### PROBLEM REQUIREMENTS
In the lines below, count those containing the word "filter" and give the number alone.

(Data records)
------------------------------------
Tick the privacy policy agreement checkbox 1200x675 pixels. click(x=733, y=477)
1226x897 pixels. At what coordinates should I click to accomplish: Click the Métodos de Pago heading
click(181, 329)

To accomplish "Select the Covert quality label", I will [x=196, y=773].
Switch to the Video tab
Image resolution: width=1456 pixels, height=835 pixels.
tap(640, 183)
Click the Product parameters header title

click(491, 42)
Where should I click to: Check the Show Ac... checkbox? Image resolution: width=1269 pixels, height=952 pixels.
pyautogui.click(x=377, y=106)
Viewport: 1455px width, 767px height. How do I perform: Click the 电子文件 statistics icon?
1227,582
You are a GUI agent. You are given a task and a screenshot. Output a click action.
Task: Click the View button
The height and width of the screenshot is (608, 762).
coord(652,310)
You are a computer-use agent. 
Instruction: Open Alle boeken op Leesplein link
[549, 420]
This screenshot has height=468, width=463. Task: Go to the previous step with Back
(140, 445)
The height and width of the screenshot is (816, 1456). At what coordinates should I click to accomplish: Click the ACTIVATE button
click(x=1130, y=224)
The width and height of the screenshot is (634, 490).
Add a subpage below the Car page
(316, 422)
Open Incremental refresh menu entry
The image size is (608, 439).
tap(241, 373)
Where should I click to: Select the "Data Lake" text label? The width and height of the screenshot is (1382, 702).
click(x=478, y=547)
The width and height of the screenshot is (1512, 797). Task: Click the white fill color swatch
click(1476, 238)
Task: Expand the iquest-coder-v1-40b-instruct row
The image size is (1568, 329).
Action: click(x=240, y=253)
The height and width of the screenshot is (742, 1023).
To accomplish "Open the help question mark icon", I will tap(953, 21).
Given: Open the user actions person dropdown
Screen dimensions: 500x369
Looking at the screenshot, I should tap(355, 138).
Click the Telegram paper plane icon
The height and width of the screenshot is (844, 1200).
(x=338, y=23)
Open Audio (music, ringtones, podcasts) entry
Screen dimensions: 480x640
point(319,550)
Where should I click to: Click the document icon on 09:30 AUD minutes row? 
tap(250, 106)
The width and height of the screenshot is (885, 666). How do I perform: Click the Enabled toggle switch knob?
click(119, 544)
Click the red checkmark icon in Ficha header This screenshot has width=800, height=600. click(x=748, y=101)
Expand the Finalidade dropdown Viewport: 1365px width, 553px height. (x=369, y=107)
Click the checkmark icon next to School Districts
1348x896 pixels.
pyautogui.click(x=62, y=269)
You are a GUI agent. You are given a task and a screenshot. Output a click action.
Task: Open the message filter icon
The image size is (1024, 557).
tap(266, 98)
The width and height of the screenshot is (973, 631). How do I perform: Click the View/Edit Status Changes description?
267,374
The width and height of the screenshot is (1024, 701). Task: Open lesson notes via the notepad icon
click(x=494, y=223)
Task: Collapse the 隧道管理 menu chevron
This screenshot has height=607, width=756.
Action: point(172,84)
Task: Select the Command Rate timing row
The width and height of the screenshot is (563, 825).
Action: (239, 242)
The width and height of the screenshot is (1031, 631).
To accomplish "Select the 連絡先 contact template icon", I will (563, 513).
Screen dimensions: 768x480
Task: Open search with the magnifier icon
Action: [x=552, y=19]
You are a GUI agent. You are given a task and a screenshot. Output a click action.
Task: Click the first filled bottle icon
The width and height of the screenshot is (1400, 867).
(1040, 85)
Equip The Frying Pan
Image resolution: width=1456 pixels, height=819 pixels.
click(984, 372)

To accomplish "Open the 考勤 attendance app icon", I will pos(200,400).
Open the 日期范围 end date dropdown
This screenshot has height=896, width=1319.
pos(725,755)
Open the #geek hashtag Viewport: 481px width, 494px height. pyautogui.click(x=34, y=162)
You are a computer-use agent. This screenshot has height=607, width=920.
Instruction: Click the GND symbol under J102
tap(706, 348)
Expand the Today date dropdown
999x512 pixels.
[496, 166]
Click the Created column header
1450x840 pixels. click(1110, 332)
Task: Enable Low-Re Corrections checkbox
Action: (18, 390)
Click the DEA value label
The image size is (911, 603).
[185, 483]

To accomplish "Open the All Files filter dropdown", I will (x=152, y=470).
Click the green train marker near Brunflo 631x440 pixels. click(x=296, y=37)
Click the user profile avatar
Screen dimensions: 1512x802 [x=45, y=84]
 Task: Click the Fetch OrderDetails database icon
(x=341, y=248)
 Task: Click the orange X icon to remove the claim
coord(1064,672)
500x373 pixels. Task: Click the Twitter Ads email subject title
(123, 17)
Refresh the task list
------------------------------------
### ANSWER TO THIS TASK
2